Le jeune homme arriva enfin et ils regardèrent un film toute la soirée. Puis Benjamin dit qu’il avait sommeil. Ils se mirent au lit et, sitôt la lumière éteinte, il la prit par la taille et l’embrassa dans le cou. Elle se réjouit à l’idée de refaire l’amour. Elle se disait même que cette fois-ci, ils pourraient faire autre chose que le missionnaire et l’amazone. Benjamin l’entendait également de cette oreille et se mit derrière elle qui était couchée sur le côté. Il lui caressa le ventre et les seins tout en lui déposant des baiser dans le dos. Elle était aux anges.

 

Les mains de Benjamin s’intéressèrent ensuite à ses fesses. C’est surtout la main gauche qui pouvait manœuvrer librement. Katherine se laissait faire. Pour la première fois, elle allait se faire prendre par derrière. Cette pensée l’excitait beaucoup. Elle se demandait presque pourquoi elle n’était pas passée à l’acte avant. La main de Benjamin glissa entre ses fesses et il s’attarda sur son anus. Katherine rit en son for intérieur. Son Roméo était peut-être plus expérimenté qu’elle, mais il lui arrivait encore de se tromper de trou visiblement.

 

Katherine resta silencieuse, convaincue que son amant allait vite se rendre compte de son erreur. Mais il insistait. Il se mit les doigts à la bouche et la pénétra avec deux d’entre eux. Il entama des petits mouvement circulaires, tout en s’enfonçant petit à petit. Katherine n’osait rien dire. Ce n’était pas désagréable, mais ce n’était pas ce à quoi elle s’attendait. Elle lui dit :

-Qu’est-ce que tu fais ?

Il lui répondit d’un ton calme et décidé :

-Ne t’inquiète pas, tu vas aimer ça.

 

Il la fit se tourner et elle ne broncha pas.

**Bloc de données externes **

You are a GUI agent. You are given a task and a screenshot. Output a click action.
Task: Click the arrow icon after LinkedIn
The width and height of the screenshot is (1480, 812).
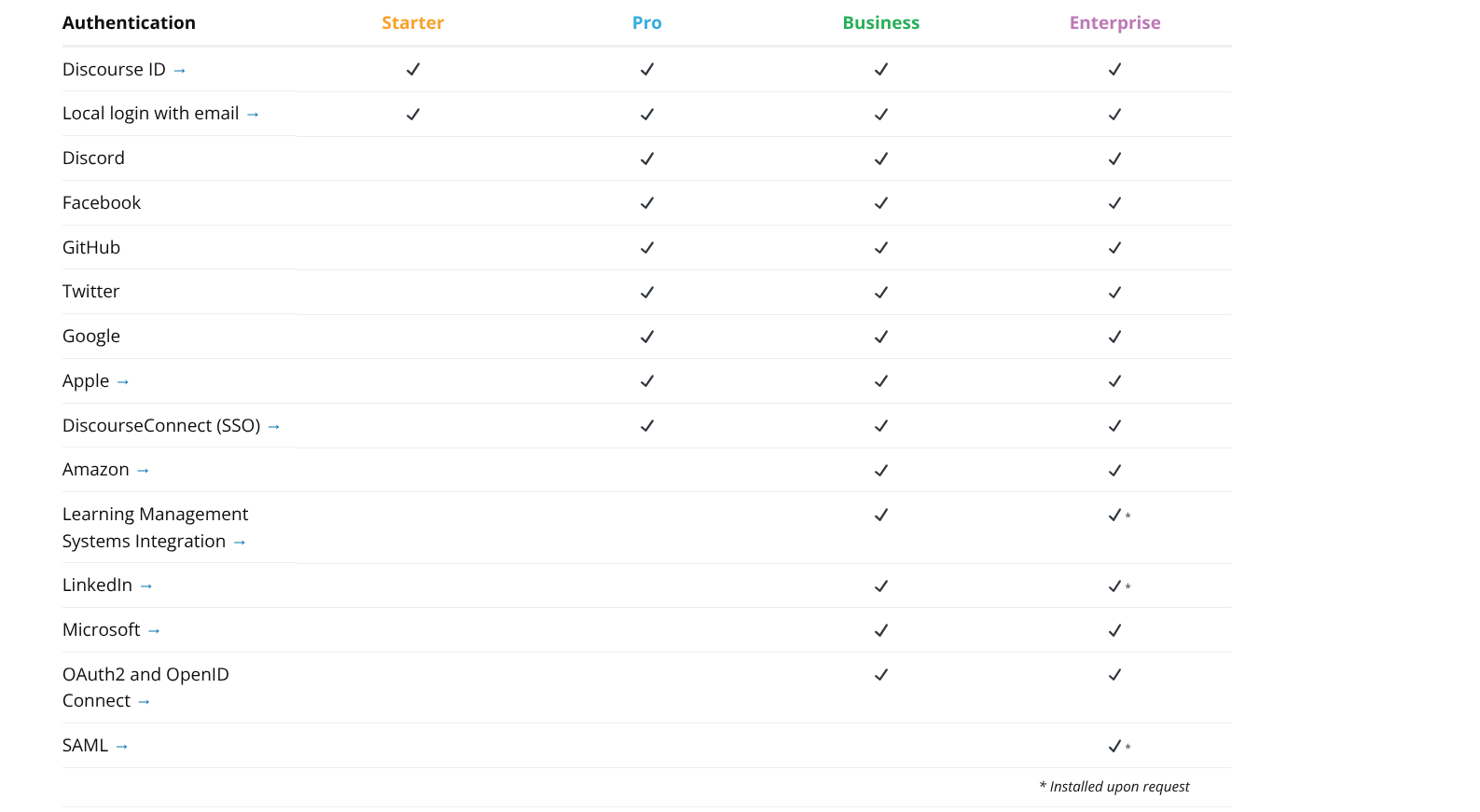146,586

Il enfila un préservatif et dirigea soigneusement sa bite vers le trou du cul de Katherine. La première impression fut désagréable, mais très vite, cela changea et elle se tut. Il s’allongea complètement sur elle et elle sentit l’engin entrer en elle très profondément.

 

Benjamin mit ses mains sur ses épaules. Il commença à s’exciter en sentant le contact de son pubis avec le beau cul de Katherine. Il plongea son visage dans sa chevelure blonde et elle put sentir son souffle contre son visage. Elle commença timidement à sentir le plaisir monter en elle, ce qui la détendit. Benjamin accéléra alors la manœuvre et Katherine appuya sa tête contre l’oreiller. Elle se dit qu’elle commençait à aimer ça et encouragea son partenaire.

 

Il se redressa et posa ses mains sur le matelas et redoubla d’ardeur. Katherine, elle, s’accrochait au lit et s’était mise à crier comme elle ne l’avait jamais fait. Elle qui était si réservée et timide d’ordinaire, se mit à l’encourager à l’enculer plus fort et plus profondément. Elle criait et tentait de se retourner pour le regarder mais finir par enfouir les cris qu’elle n’aurait jamais pensé pouvoir pousser dans son oreiller.

 

Benjamin se lâcha enfin, il y eut quelques longues secondes de silence, et il s’allongea contre elle en poussant un long soupire. Elle le remercia avec un sourire coquin et par la suite, elle lui redemanda très souvent de renouveler l’expérience.